Action item: Work out how many lines of the listing hold "accomplish", then state only that count.
---- Data extract
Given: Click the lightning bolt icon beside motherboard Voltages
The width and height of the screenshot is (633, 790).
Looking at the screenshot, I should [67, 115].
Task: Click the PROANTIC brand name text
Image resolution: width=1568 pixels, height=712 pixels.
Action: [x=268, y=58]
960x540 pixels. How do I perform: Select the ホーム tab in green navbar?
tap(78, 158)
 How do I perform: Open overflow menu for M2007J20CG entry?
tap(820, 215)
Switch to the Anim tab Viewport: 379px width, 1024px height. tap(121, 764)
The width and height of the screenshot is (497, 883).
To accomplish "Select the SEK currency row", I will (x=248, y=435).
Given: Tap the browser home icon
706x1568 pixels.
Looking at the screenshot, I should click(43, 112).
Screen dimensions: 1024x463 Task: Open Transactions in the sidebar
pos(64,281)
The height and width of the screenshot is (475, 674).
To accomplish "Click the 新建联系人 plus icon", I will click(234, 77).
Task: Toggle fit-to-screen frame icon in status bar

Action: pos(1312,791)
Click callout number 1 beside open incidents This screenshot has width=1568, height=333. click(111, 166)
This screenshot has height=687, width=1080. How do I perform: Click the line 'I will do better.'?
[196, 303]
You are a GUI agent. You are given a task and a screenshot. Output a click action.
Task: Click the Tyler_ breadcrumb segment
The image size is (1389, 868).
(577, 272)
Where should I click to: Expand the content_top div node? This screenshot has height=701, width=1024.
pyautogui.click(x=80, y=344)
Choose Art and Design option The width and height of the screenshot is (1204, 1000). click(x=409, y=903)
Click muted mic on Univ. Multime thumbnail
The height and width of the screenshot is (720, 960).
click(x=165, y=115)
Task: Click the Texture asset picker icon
--------
Solution for this exercise: 2